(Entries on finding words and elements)
(begin)
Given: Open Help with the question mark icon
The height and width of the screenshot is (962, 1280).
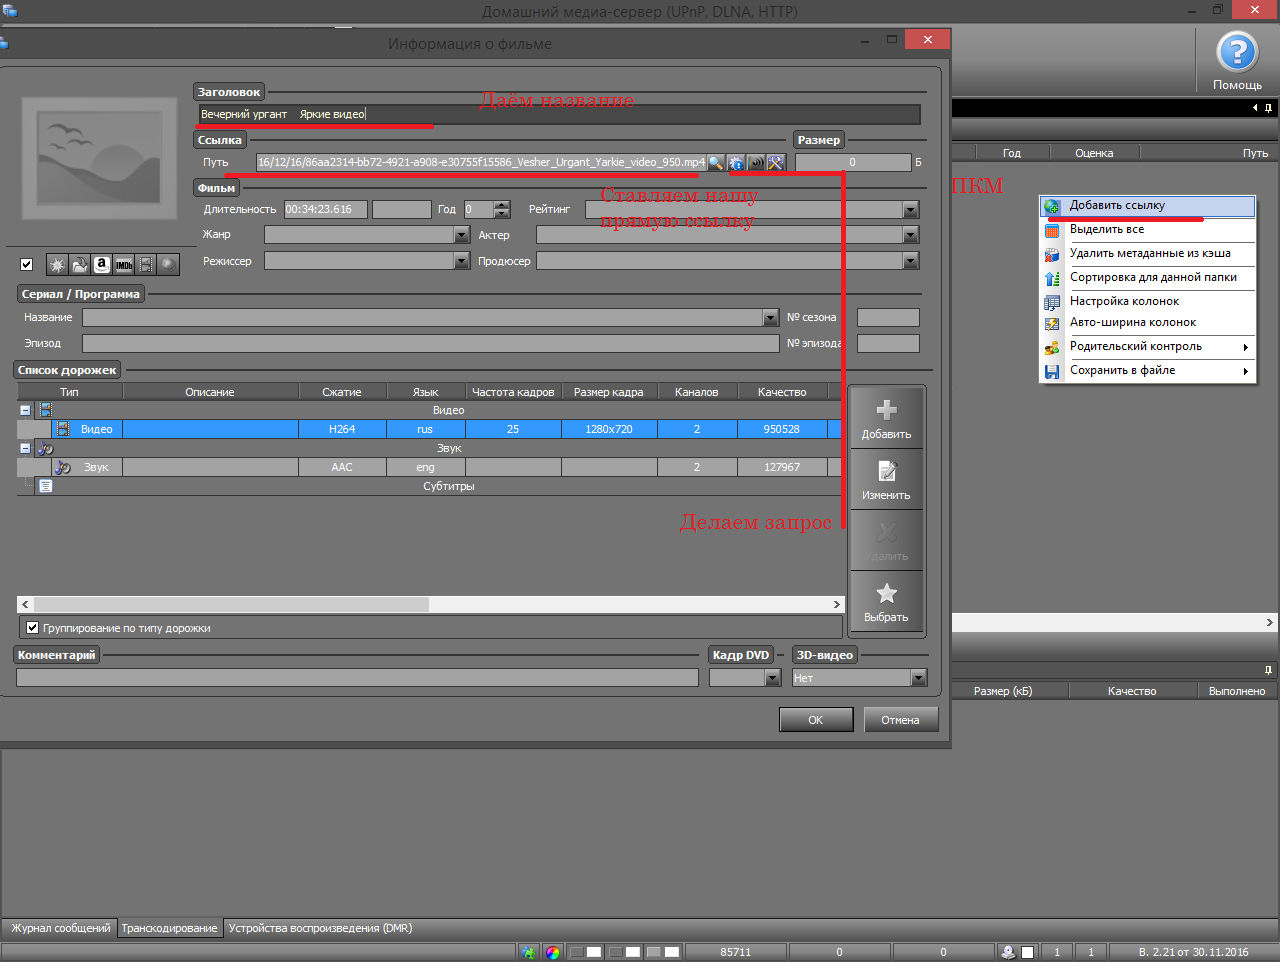Looking at the screenshot, I should pyautogui.click(x=1237, y=53).
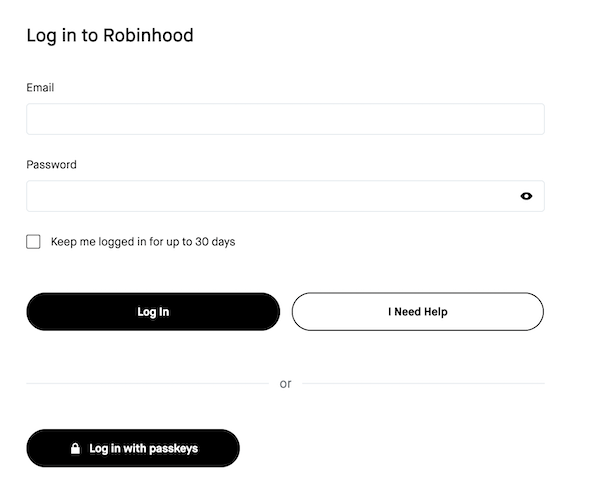Focus the Password input field

[x=270, y=196]
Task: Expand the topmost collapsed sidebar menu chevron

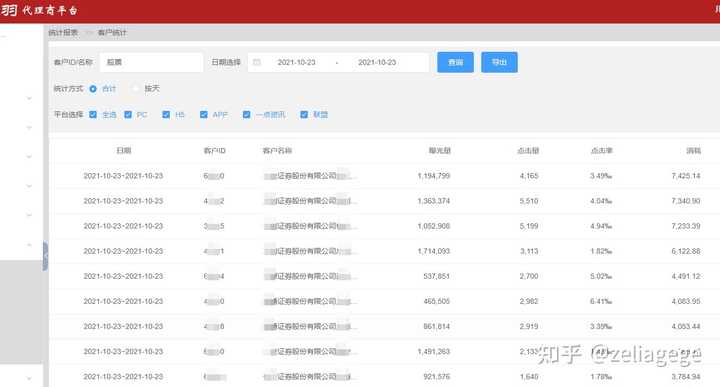Action: [x=29, y=98]
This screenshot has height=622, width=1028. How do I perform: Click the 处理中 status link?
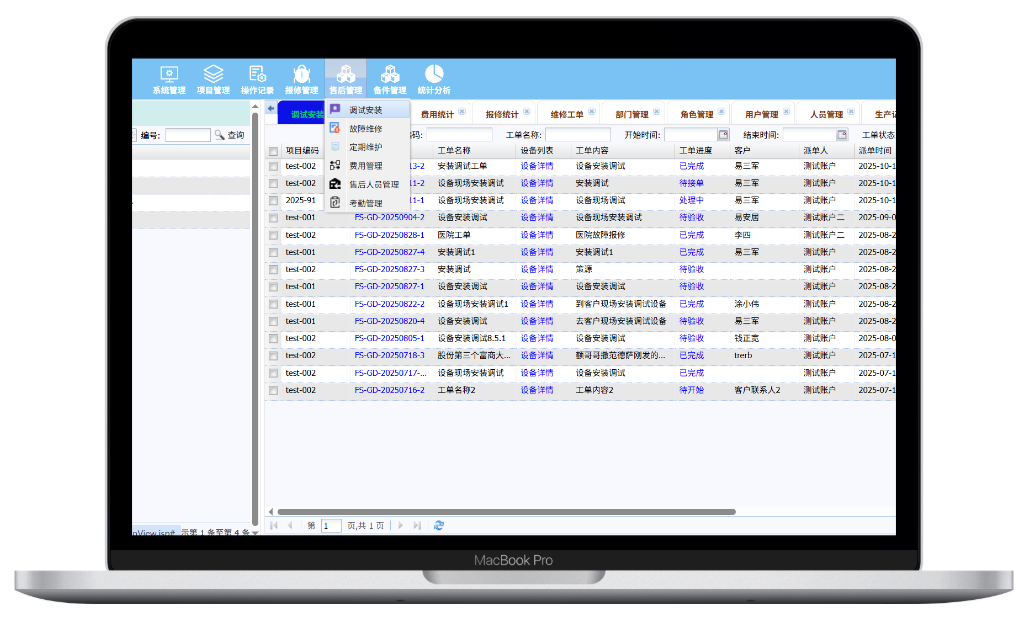[691, 200]
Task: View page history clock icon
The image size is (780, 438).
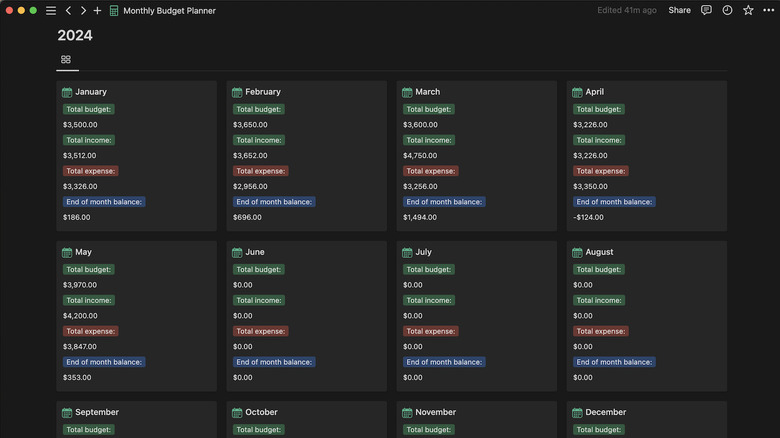Action: click(x=727, y=11)
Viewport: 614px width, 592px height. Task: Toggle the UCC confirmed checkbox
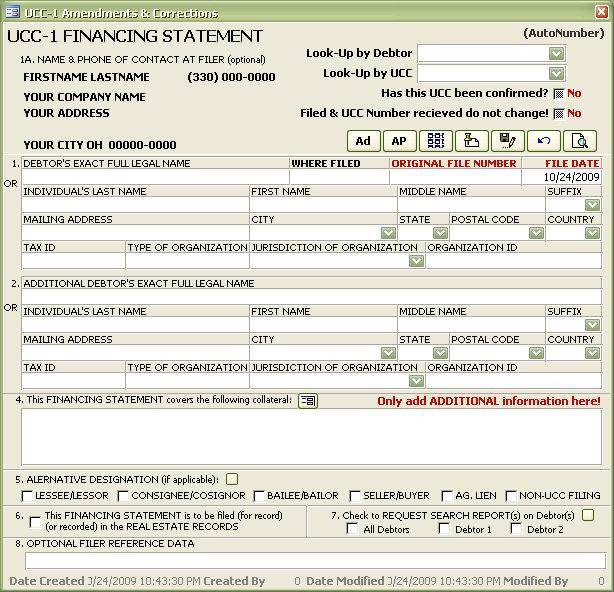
(end)
- _GIVEN PROBLEM_
Copy all of the data above line for line, without any changes, and leave out the pictures.

- _FINISHED EXERCISE_
Given: Open Help with the question mark icon
The height and width of the screenshot is (962, 1280).
Looking at the screenshot, I should pyautogui.click(x=1237, y=53).
Focus the Password input field

[x=270, y=196]
Task: Expand the topmost collapsed sidebar menu chevron

Action: [x=29, y=98]
This screenshot has height=622, width=1028. How do I perform: Click the 处理中 status link?
[691, 200]
Task: View page history clock icon
The image size is (780, 438).
Action: click(x=727, y=11)
Viewport: 614px width, 592px height. Task: Toggle the UCC confirmed checkbox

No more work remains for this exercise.